Molecules 06 00852 g013

Conclusions

We have found that TiCl4, BCl3 or ZrCl4 and amine promoted Baylis-Hillman reaction is a very efficient reaction system for producing chlorinated compounds 1. The amine compounds are good Lewis bases and TiCl4, BCl3 and ZrCl4 are good Lewis acids for this reaction. The reaction temperatures, the amount of Lewis acid, and the amount of Lewis base can drastically affect the reaction products and reaction rates. The relative activities of different Lewis acids for this reaction are TiCl4 > BCl3 > ZrCl4 and the best combination of Lewis acid and Lewis base for this reaction is TiCl4 (1.4 eq) with NEt3 (0.2 eq). The relative configuration of 1 was not affected by the Lewis acids (TiCl4, BCl3 or ZrCl4) used at all. The reaction was initiated by chloride ion attacking at the Michael acceptor of the α,β-unsaturated ketone. The chloride ion was produced by coordination of Lewis bases (NEt3) to Lewis acids such as TiCl4, BCl3, and ZrCl4. Undoubtedly compound 3 was derived mainly from 1. Efforts are underway to elucidate the full mechanistic details of this reaction and to disclose the scope and limitations of this reaction. Work along this line are currently in progress.

Experimental Section

General

Melting points are uncorrected. 1H- and 13C-NMR spectra were recorded on a Bruker AMX-300 spectrometer at 300 MHz and 75 MHz, respectively. Mass spectra were recorded by the EI method and HRMS was measured by a Finnigan MA+ mass spectrometer. Organic solvents used were dried by standard methods when necessary. All solid compounds reported in this paper gave satisfactory CHN microanalyses. Commercially obtained reagents were used without further purification. All reactions were monitored by TLC with Huanghai GF254 silica gel coated plates. Flash Column Chromatography was carried out using 300-400 mesh silica gel at increased pressure.

Typical procedure for the preparation of compounds 1a-h and 2a: 3-(Chloromethyl)-4-hydroxy-4-(4'-nitrophenyl)-2-butanone (1a).

To a solution of triethylamine (10.1 mg, 0.1mmol, 14.0 μL) in CH2Cl2(1.3 mL) was added titanium tetrachloride (0.7 mL, 0.7 mmol) at -78 oC. After stirring for 5 min, a solution of p-nitrobenzaldehyde (75.5 mg, 0.5 mmol) in CH2Cl2 (1.0 mL) and methyl vinyl ketone (105.0 mg, 1.5 mmol, 123.0 μL) were added into the reaction solution at -78 oC, respectively.
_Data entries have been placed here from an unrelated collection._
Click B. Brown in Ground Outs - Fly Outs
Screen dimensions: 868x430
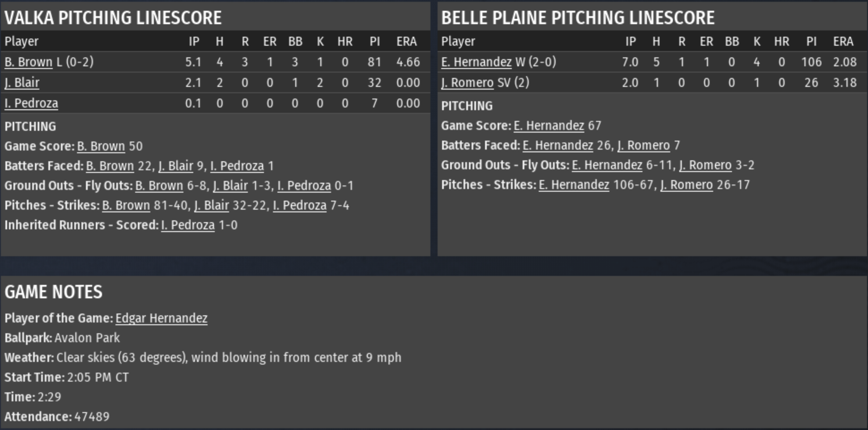click(x=159, y=185)
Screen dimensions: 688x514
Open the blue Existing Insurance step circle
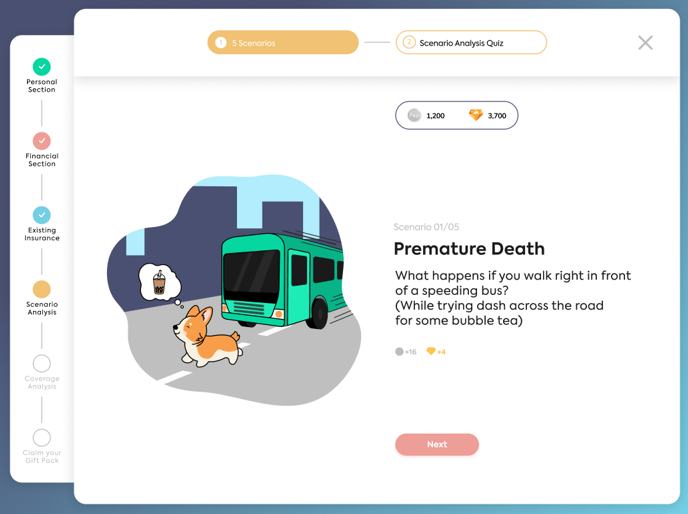point(41,215)
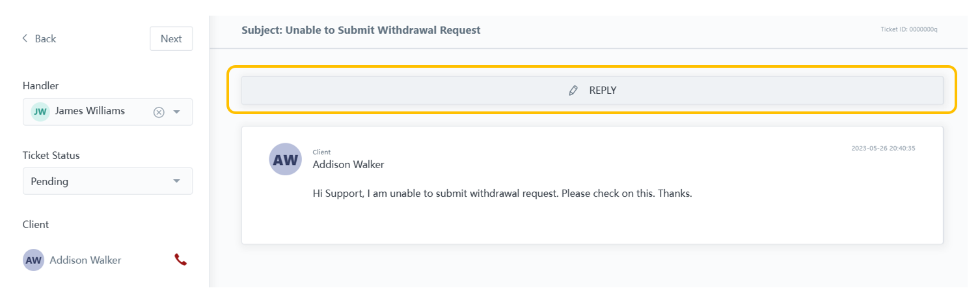The height and width of the screenshot is (288, 980).
Task: Click the ticket subject heading
Action: point(361,30)
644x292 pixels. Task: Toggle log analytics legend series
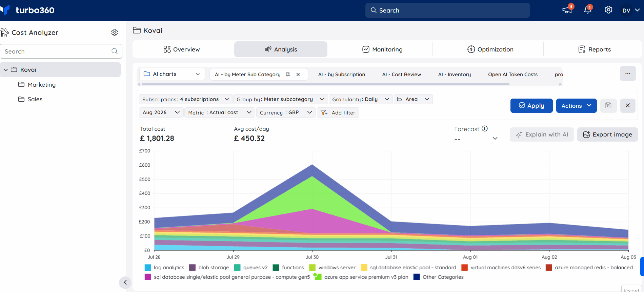164,268
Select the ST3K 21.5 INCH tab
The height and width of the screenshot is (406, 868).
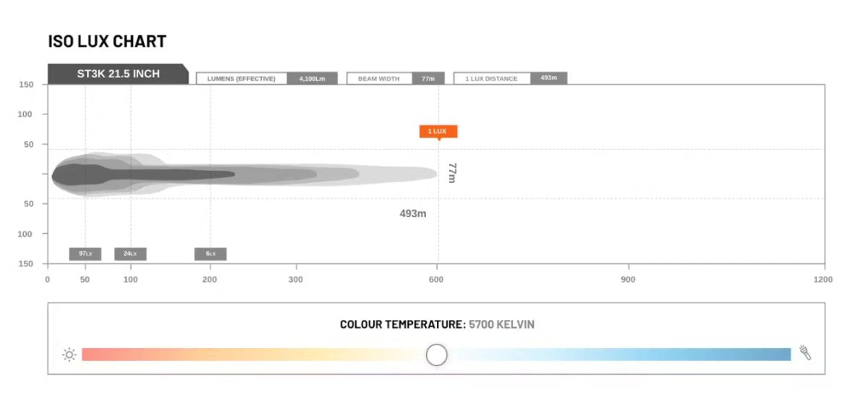pos(118,74)
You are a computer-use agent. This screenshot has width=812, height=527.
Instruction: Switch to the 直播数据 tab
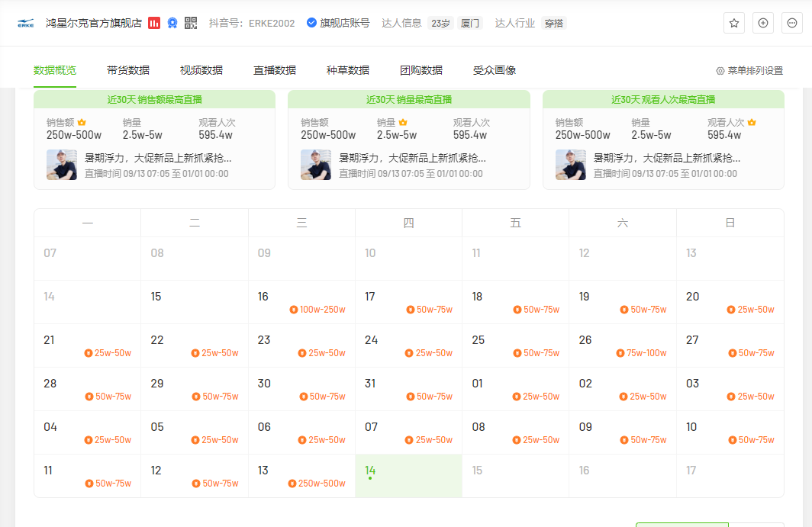(275, 70)
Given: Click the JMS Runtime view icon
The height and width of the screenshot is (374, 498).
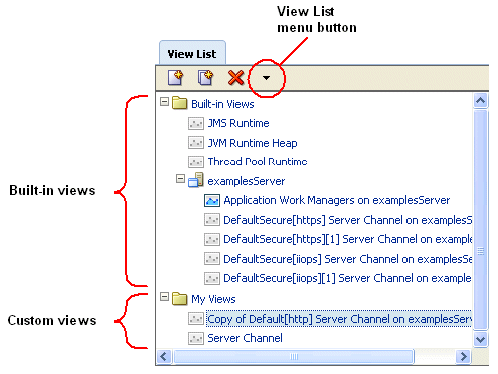Looking at the screenshot, I should tap(196, 123).
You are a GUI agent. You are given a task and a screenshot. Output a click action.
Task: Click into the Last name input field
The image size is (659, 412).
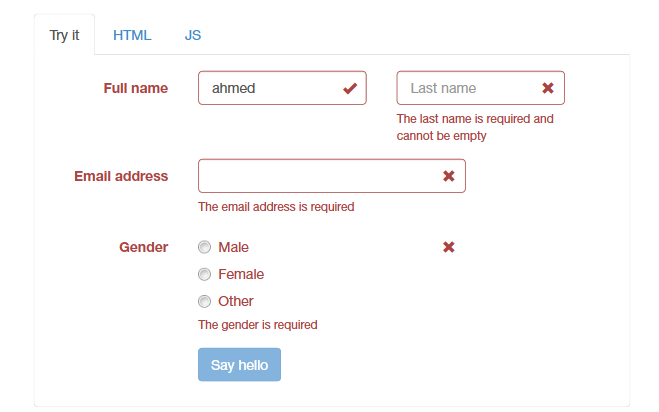coord(468,88)
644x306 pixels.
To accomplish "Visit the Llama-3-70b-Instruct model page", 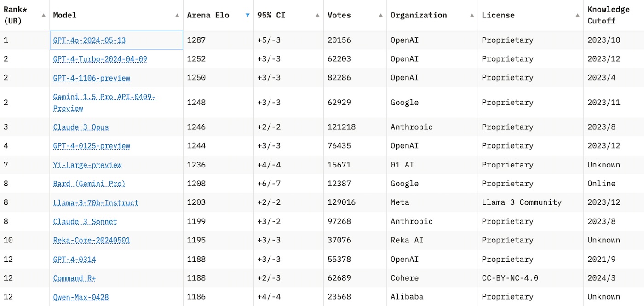I will (96, 202).
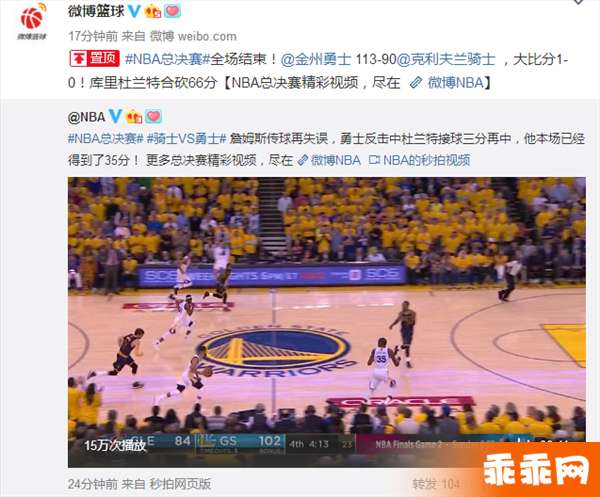Click the membership badge icon after 微博篮球
Image resolution: width=600 pixels, height=497 pixels.
point(153,11)
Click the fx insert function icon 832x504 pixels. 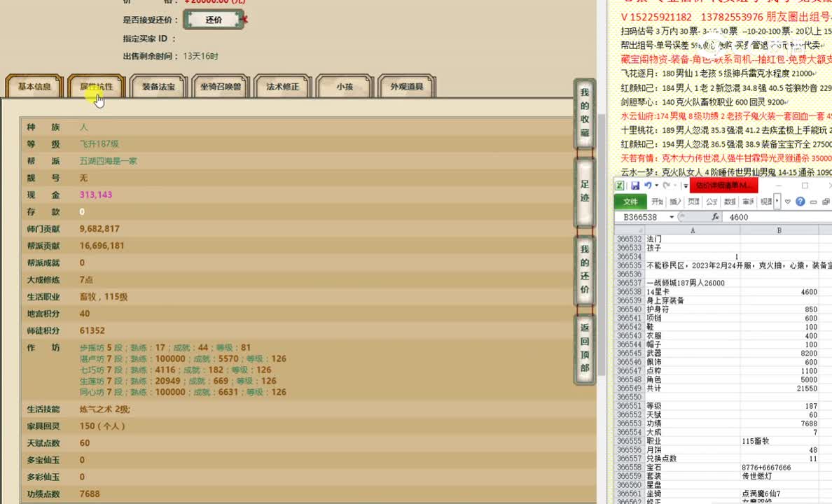[715, 217]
The reaction mixture was kept for 12 h at -78 oC. The reaction was quenched by addition of saturated aqueous NaHCO3 solution (1.0 mL). After filtration, the filtrate was extracted with CH2Cl2 (5.0 mL x 2) and dried over anhydrous MgSO4. The solvent was removed under reduced pressure and the residue was purified by a flash chromatography (silicagel, eluent 1:4 ethyl acetate/petroleum ether) to give compound 1a (105.0 mg, 81%) as a colorless solid, mp 90-91 oC; IR (KBr) ν 1720 cm-1; 1H-NMR (CDCl3, 300 MHz): δ 2.20 (3H, s, Me), 2.93 (1H, br. s, OH), 3.22-3.38 (1H, m), 3.67 (1H, dd, J 11.3, 4.0 Hz), 3.89 (1H, dd, J 11.3, 9.2 Hz), 5.11 (1H, d, J 5.6 Hz), 7.56 (2H, d, J 8.6 Hz, Ar), 8.25 (2H, d, J 8.6 Hz, Ar); MS (EI) m/e 258 (MH+, 0.60), 208 (M+-49, 60), 71(M+-186, 100); Anal. Found: C, 51.64; H, 4.94; N, 5.35%. C11H12ClNO4 requires C, 51.27; H, 4.69; N, 5.44%.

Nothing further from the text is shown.